Cyrela vê lucro cair 30% no 2º tri em cenário mais difícil que o previsto

quinta-feira, 13 de agosto de 2015 19:45 BRT
 

Por Juliana Schincariol

RIO DE JANEIRO (Reuters) - A Cyrela Brazil Realty viu seu lucro cair 30 por cento no segundo trimestre em um ambiente de queda de vendas e mais difícil do que o previsto no início do ano.

O lucro líquido foi de 118 milhões de reais entre abril e junho, ante 169 milhões de reais um ano antes. A média das estimativa de analistas apontava lucro de 115,5 milhões de reais.

A Cyrela disse no relatório divulgado nesta quinta-feira que lançou produtos de forma seletiva e que os novos empreendimentos continuam focados nas praças onde tem atuação estratégica -São Paulo, Rio de Janeiro e Sul do Brasil- e, foram, em média, 36 por cento vendidos.

No segundo trimestre, a Cyrela entregou as últimas obras em Natal (RN), depois de ter feito o mesmo em Salvador (BA) e Florianópolis (SC) entre janeiro e março.

A empresa já havia informado em julho que os lançamentos no segundo trimestre subiram 19,8 por cento, enquanto as vendas diminuíram 35,3 por cento.

A Cyrela afirmou no balanço que o Valor Geral de Vendas (VGV) lançado no mercado na região metropolitana de São Paulo caiu 30 por cento no primeiro semestre, enquanto no Rio de Janeiro houve recuo de 80 por cento, em comparação ao mesmo período de 2014.

"No Brasil, o cenário tem se mostrado mais difícil que o previsto no início do ano", disse a Cyrela no balanço. "No mercado imobiliário, a redução na oferta de novos lançamentos deu mostras concretas de diminuição, o que torna o mercado mais saudável no médio e longo prazo", acrescentou a companhia.

O estoque a valor de mercado somava 7,25 bilhões de reais no final de junho, alta de 4,8 por cento na comparação com os três primeiros meses do ano. A venda líquida de estoque pronto foi de 67 milhões de reais, 4,3 por cento da oferta desses produtos no início do período.

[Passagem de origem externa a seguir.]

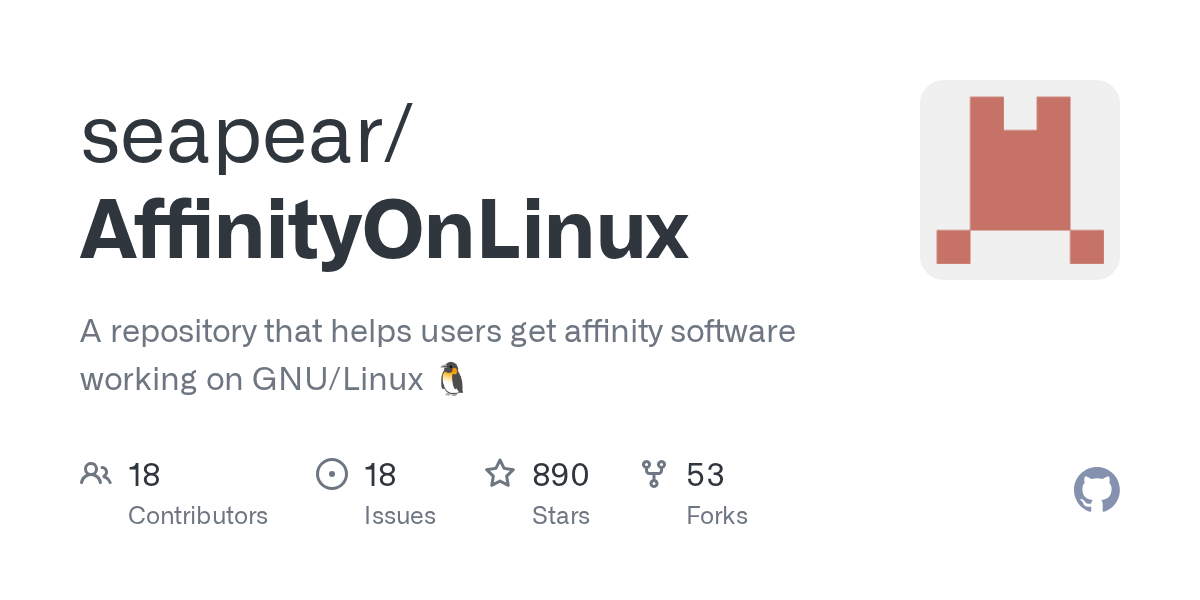Image resolution: width=1200 pixels, height=600 pixels.
Task: Click the penguin emoji in description
Action: tap(452, 379)

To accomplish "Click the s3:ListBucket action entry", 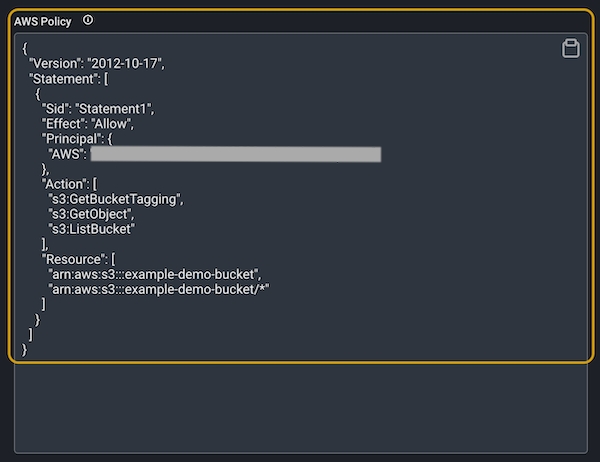I will tap(99, 229).
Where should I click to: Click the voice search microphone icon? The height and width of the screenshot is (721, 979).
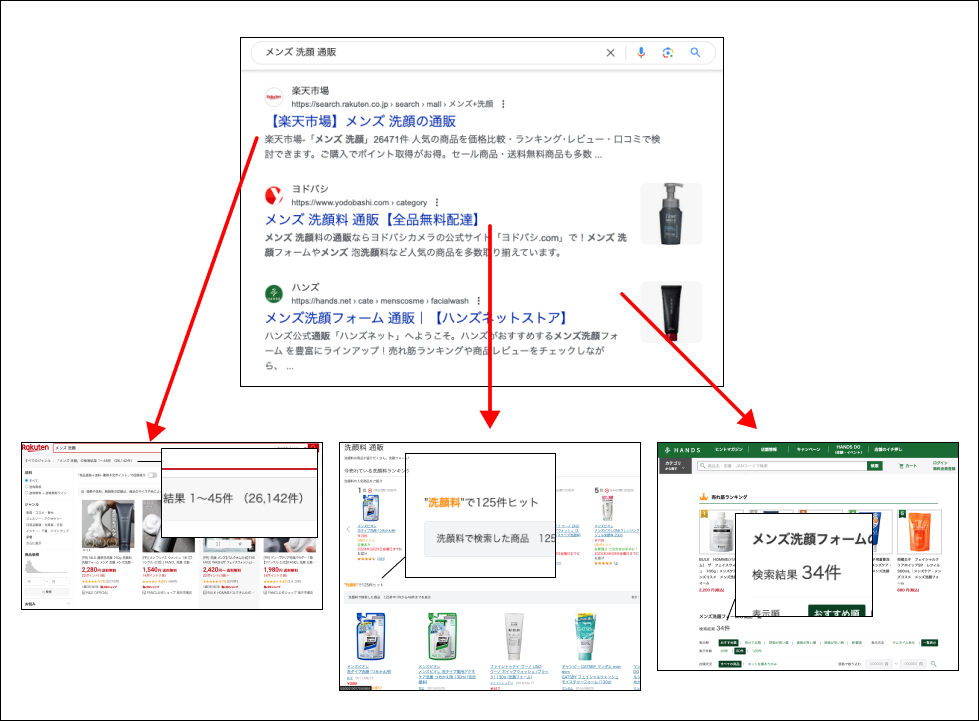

A receita líquida da empresa caiu 16,2 por cento no trimestre, para 1,138 bilhão de reais no segundo trimestre.

O Ebitda (sigla em inglês para lucro antes dos juros, impostos, depreciação e amortização) caiu 12,7 por cento na mesma base de comparação, a 236 milhões de reais. A geração de caixa no segundo trimestre foi de 219 milhões de reais, alta de 37,8 por cento sobre 2014.